In the third interrogation they brought me a transcript of my phone calls since March. I hadn’t been careful at all. Terrible! I never expected they would be recording. But I was lucky they didn’t seem to know I had been arrested twice before.
In those final days, there were even pro-Gaddafi people held in Abu Salim. His forces were just catching people: they didn’t recognise who was pro and who against. Most Gaddafi supporters in Abu Salim ended up siding with the rebels.
When the rebels started to close in on Tripoli, the prison governor told us: “If we win, you will stay here forever. And if we lose, we will kill you before we leave.” From the uprising in Tripoli on Saturday August 20 to the following Tuesday, they didn’t give us any food or water – only half an apple on the fourth day. Some prisoners died.
On the night of Tuesday 23 they said: “Tonight you are going to be killed.” Gaddafi militiamen began to shoot from the prison roof. One of the other prisoners, an old man, said: “Tomorrow, someone will come and let us go.” Not everyone believed him. When the rebels came in the next day, we thought we were going to die. From one o’clock to five o’clock they were breaking doors and freeing everybody. Then the rebels provided safety in mosques.
In the four days after my release I didn’t sleep more than 10 hours in total, because I was so happy. I went back to look at the prison the day after I was freed – I can’t describe my feelings. No one from Abu Salim thought they would make it.
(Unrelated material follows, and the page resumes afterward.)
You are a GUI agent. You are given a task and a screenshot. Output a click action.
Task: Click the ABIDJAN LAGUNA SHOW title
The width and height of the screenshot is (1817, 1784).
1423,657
Mass Graves believed to be those from Abu Salim
Libya's interim authorities say they have found a mass grave in the capital containing the bodies of more than 1,270 people killed by Moamar Gaddafi's security forces in a 1996 massacre at Tripoli's Abu Salim prison.
www.abc.net.au/news/2011-09-26-mass-grave-foundin-libya-capital/2941788?section=world
The uprising that toppled Gaddafi last month was ignited by protests linked to the Abu Salim massacre.
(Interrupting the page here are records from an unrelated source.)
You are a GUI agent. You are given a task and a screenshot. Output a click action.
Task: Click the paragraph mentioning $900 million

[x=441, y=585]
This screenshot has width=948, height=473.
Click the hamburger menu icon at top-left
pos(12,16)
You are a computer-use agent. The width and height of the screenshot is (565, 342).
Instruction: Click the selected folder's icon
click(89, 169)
In February, families of inmates killed at the south Tripoli prison in 1996 demonstrated in the eastern city of Benghazi to demand the release of their lawyer.
Human rights groups have estimated that about 2,000 Abu Salim inmates were killed in the 1996 massacre.
"We are dealing with more than 1,270 martyrs and must distinguish each one from the other for identification by comparing their DNA with family members," said Dr Osman Abdul Jalil, a medical official.
"It may take years to reach the truth."
The discovery came as NATO bombing raids hammered Gaddafi's home town of Sirte in a bid to clear the way for fighters with the Libyan interim government.
But Gaddafi loyalists showed they were still a threat by attacking the desert oasis
town of Ghadames, on the border with Algeria.
The interim government said the attacks had been repulsed, but some reports said fighting was still going on.
Earlier this weekend, the forces of the National Transitional Council (NTC) had pushed to within a few hundred metres of the centre of Sirte - one of the last bastions of pro-Gaddafi resistance in Libya - but later drew back to let the NATO jets do their work.
"Yesterday our freedom fighters attacked Sirte city from two sides. That doesn't mean that Sirte is free now, but it is an indication that Sirte will be free soon," said Ahmed Bani, NTC military spokesman in Tripoli.
"I'm asking now any militiamen fighting on the side of the tyrant [to realise] that the game is over."
Hundreds of rebel fighters entered Sirte from the east, as others west of the city held their ground, AFP correspondents said.
Flashing victory signs, the fighters moved into Sirte on pickup trucks and larger lorries, backed by three artillery tanks as they shouted "Allahu Akbar" (God is greatest), one correspondent witnessed.